SocketCommunicator.run(world_size=3, fn=main);
INFO:root:Player 0 value: 2.5
INFO:root:Player 1 value: None
INFO:root:Player 2 value: None
INFO:root:Player 0 doubled value: 5.0
INFO:root:Player 1 doubled value: 5.0
INFO:root:Player 2 doubled value: 5.0

Aside from using ShamirBasicProtocolSuite, this is identical to the code you would write to perform the same operation using AdditiveProtocolSuite.

To use multiplication or any operation dependent on multiplication, you must use ShamirProtocolSuite instead. But, as we discussed above, it places stronger constraints on \(k\) … let’s see what happens if we simply substitue ShamirProtocolSuite and try to square our secret value using multiplication:

[2]:
def main(communicator):
    log = Logger(logging.getLogger(), communicator)
    protocol = ShamirProtocolSuite(communicator, threshold=3)

    value = numpy.array(2.5) if communicator.rank == 0 else None
    log.info(f"Player {communicator.rank} value: {value}")

    value_share = protocol.share(secret=value, src=0, shape=())
    square_share = protocol.multiply(value_share, value_share)
    square = protocol.reveal(square_share)

    log.info(f"Player {communicator.rank} squared value: {square}")

SocketCommunicator.run(world_size=3, fn=main);
ERROR:cicada.communicator.socket:Comm world player 0 failed: ValueError('threshold must be <= 2, or world_size must be >= 5')
ERROR:cicada.communicator.socket:Comm world player 1 failed: ValueError('threshold must be <= 2, or world_size must be >= 5')
ERROR:cicada.communicator.socket:Comm world player 2 failed: ValueError('threshold must be <= 2, or world_size must be >= 5')

… the program raises an exception when constructing the ShamirProtocolSuite object, because \(k\) is too large for the given \(n\). We can solve the problem by making \(k\) smaller or \(n\) larger.
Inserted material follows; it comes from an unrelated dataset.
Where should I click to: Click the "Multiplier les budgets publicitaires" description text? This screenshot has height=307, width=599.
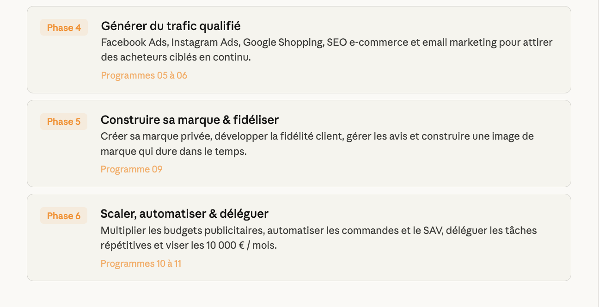[x=182, y=230]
Let’s try the latter, and re-run the program with five players:

[3]:
def main(communicator):
    log = Logger(logging.getLogger(), communicator)
    protocol = ShamirProtocolSuite(communicator, threshold=3)

    value = numpy.array(2.5) if communicator.rank == 0 else None
    log.info(f"Player {communicator.rank} value: {value}")

    value_share = protocol.share(secret=value, src=0, shape=())
    square_share = protocol.multiply(value_share, value_share)
    square = protocol.reveal(square_share)

    log.info(f"Player {communicator.rank} squared value: {square}")

SocketCommunicator.run(world_size=5, fn=main);
INFO:root:Player 0 value: 2.5
INFO:root:Player 1 value: None
INFO:root:Player 2 value: None
INFO:root:Player 3 value: None
INFO:root:Player 4 value: None
INFO:root:Player 0 squared value: 6.25
INFO:root:Player 1 squared value: 6.25
INFO:root:Player 2 squared value: 6.25
INFO:root:Player 3 squared value: 6.25
INFO:root:Player 4 squared value: 6.25

Thus, Shamir offers straightforward resilience against data loss by allowing a subset of players to reveal data even after some players fail; however, this comes at a cost: it is less resistant to coalitions, since a sufficiently large coalition could reveal a secret that would otherwise remain private using additive sharing. Further, greater care is required to ensure that the number of players and threshold are chosen correctly, depending on the set of operations to be performed.